Nuovi arrivi e veterani, oltre a ritrovare o – finalmente! – scoprire l’ormai celebre atmosfera informale del FEFF (nelle asian zone del Teatro Nuovo, roccaforte storica del Festival, e nel cuore della città, punteggiato ancora una volta dai 100 appuntamenti di Far East Events), incroceranno sicuramente attori, attrici, registi, “addetti ai lavori” di tutti i tipi e, chissà, magari i 10 giovani talenti del FEFF Campus, la scuola di giornalismo guidata da Mathew Scott, i produttori del workshop internazionale Ties That Bind (nona sessione italiana) o i key-player che raggiungeranno Udine da tutto il mondo per la seconda edizione di FOCUS ASIA.

Se lo scorso anno il FEFF aveva sperimentato la prima esperienza Industry, mettendo a disposizione dei buyer asiatici ed europei la possibilità di confrontarsi sulle produzioni cinematografiche di genere (cioè sui “prodotti finiti”), quest’anno passerà infatti alla fase successiva: FOCUS ASIA diventa uno spazio operativo dove realizzare il cinema del futuro! Sono 13 i progetti cinematografici di genere (targati Spagna, Indonesia, Giappone, Francia, Taiwan, Italia, Brasile, Laos, Singapore, Finlandia, Serbia e Lituania) che verranno presentati durante la seconda edizione di FOCUS ASIA. Il Teatro Nuovo ospiterà gli incontri (nella Sala Fantoni e nel lounge del quarto piano, dedicato ai meeting one-to-one e alle tavole rotonde con i decision maker) e il Visionario ospiterà, invece, le market screening.
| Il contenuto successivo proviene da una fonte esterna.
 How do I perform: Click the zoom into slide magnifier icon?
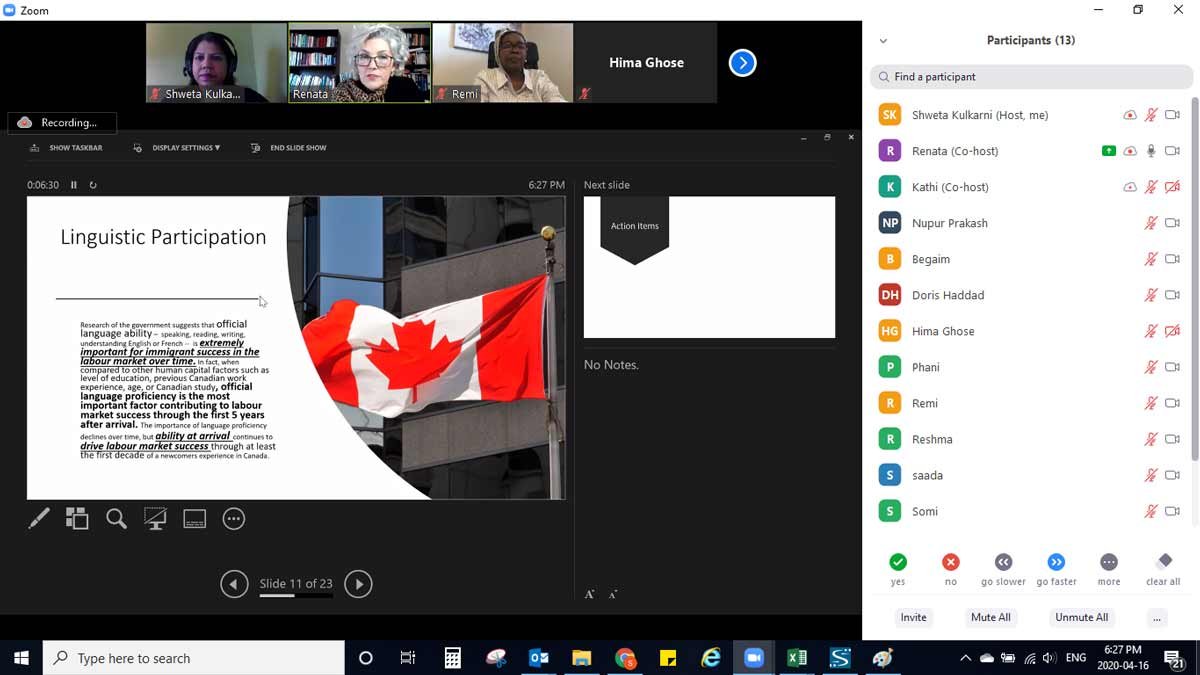click(x=116, y=518)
“Festa del cinema”, prima ancora che “Festival” nell’accezione tecnica più convenzionale, il FEFF si è trasformato nel corso del tempo in una vera e propria “Isola del cinema”: un posto dove i film vengono mostrati, commentati, respirati, ideati e, appunto, anche realizzati. Film popolari, film fortemente riconoscibili e catalogabili (per genere e provenienza), film che permettono, ormai, agli organizzatori di strutturare il programma come una piattaforma on demand e agli spettatori di operare scelte ben precise. Cerchi un musical taiwanese? Ecco 52Hz, I Love You di Wei Te-sheng. Cerchi una transgender comedy filippina? Ecco Die Beautiful di Jun Robles Lana (verrà presentato sotto il segno del FVG Pride). Cerchi uno splatterone hongkonghese? Ecco The Sleep Curse di Herman Yau.
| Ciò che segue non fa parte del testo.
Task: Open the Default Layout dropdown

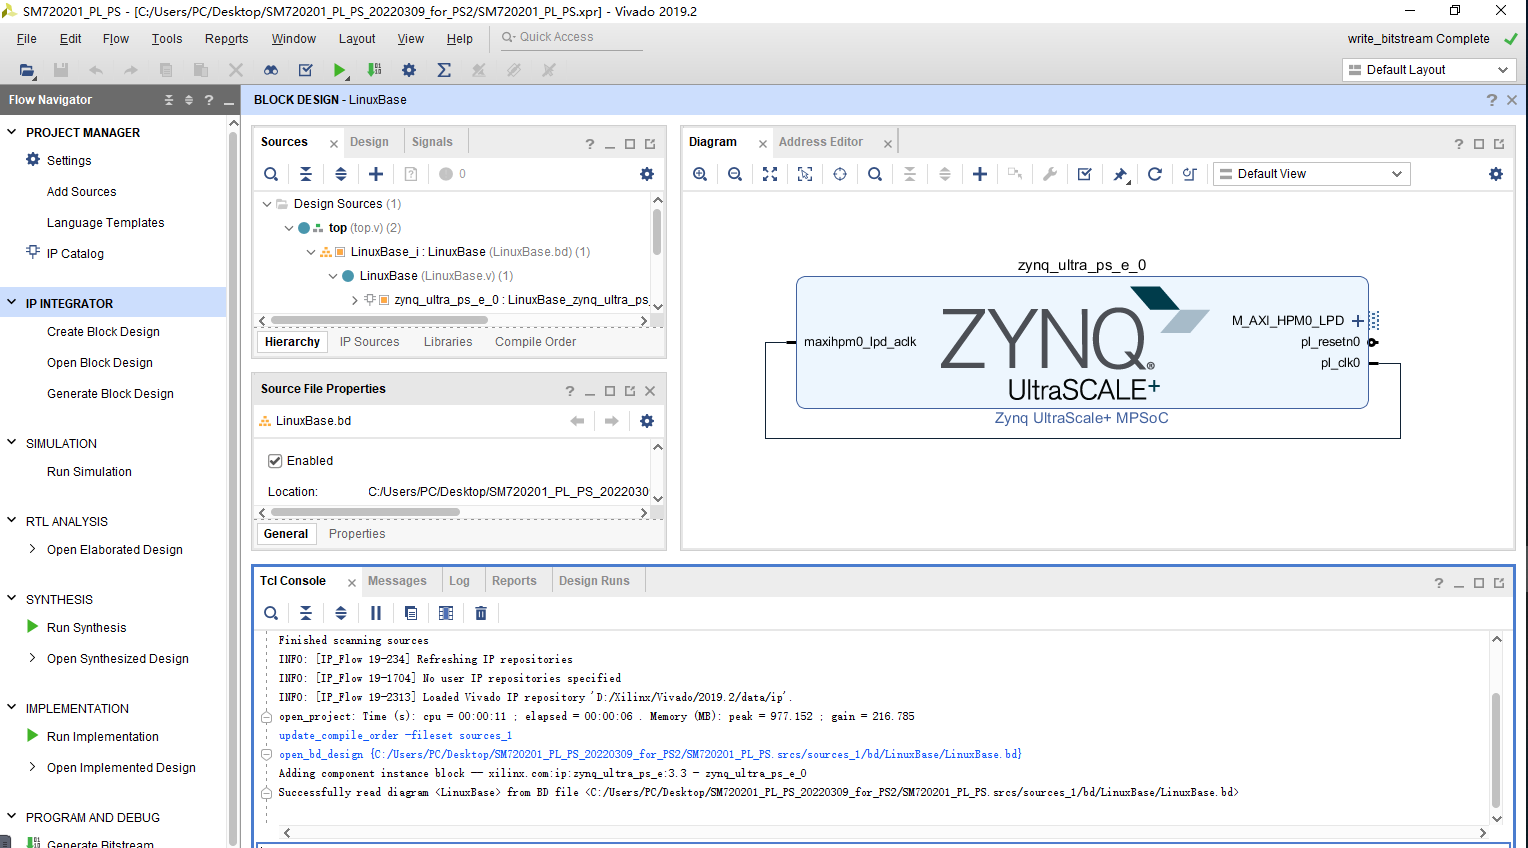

Cresciuto e maturato assieme al FEFF, edizione dopo edizione, il pubblico (anzi: la tribù dei fareastiani) sa benissimo cosa chiedere allo showbiz asiatico, e i “nuovi arrivi”, come li abbiamo definiti qualche riga fa, stanno invece per scoprirlo: tutto ciò che serve, per muovere i primi passi, è amare il cinema, lasciando fuori dalla porta i pregiudizi e la pigrizia. Al resto, provvederà il secondo film dell’Opening Night, cioè il super action cambogiano Jailbreak di Jimmy Henderson (regista italianissimo, a dispetto del nome e del “trasloco orientale”). Al resto, provvederanno tutti gli altri titoli del ricchissimo programma. Al resto, provvederanno la coppia più bella del cinema giapponese, Takumi Saitoh e Aya Ueto, e i due giganteschi Gelsi d’Oro alla carriera di quest’anno: lo “Spielberg cinese” Feng Xiaogang e il super divo Eric Tsang!
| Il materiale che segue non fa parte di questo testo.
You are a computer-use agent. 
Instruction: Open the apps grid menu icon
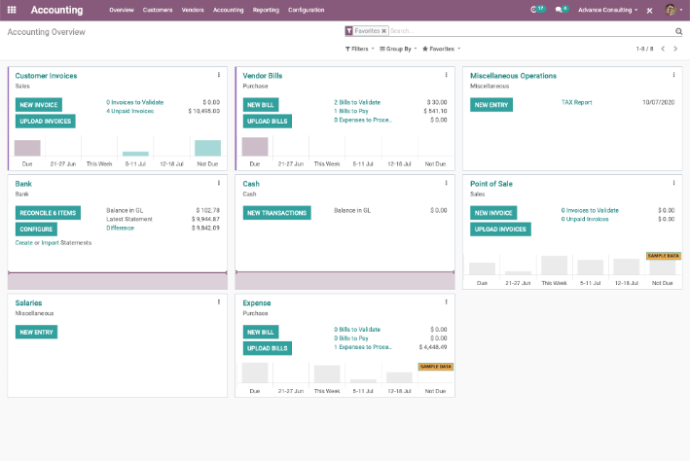pos(12,10)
Ora manca davvero poco, al grande black out che dal 21 al 29 aprile inghiottirà tutto e tutti, ma state tranquilli: ogni singolo film produrrà il giusto quantitativo di energia per sopravvivere. Perché il cinema è cultura è la cultura, soprattutto oggi, è uno dei pochissimi antidoti al buio. Quindi… buio in sala! Senza paura.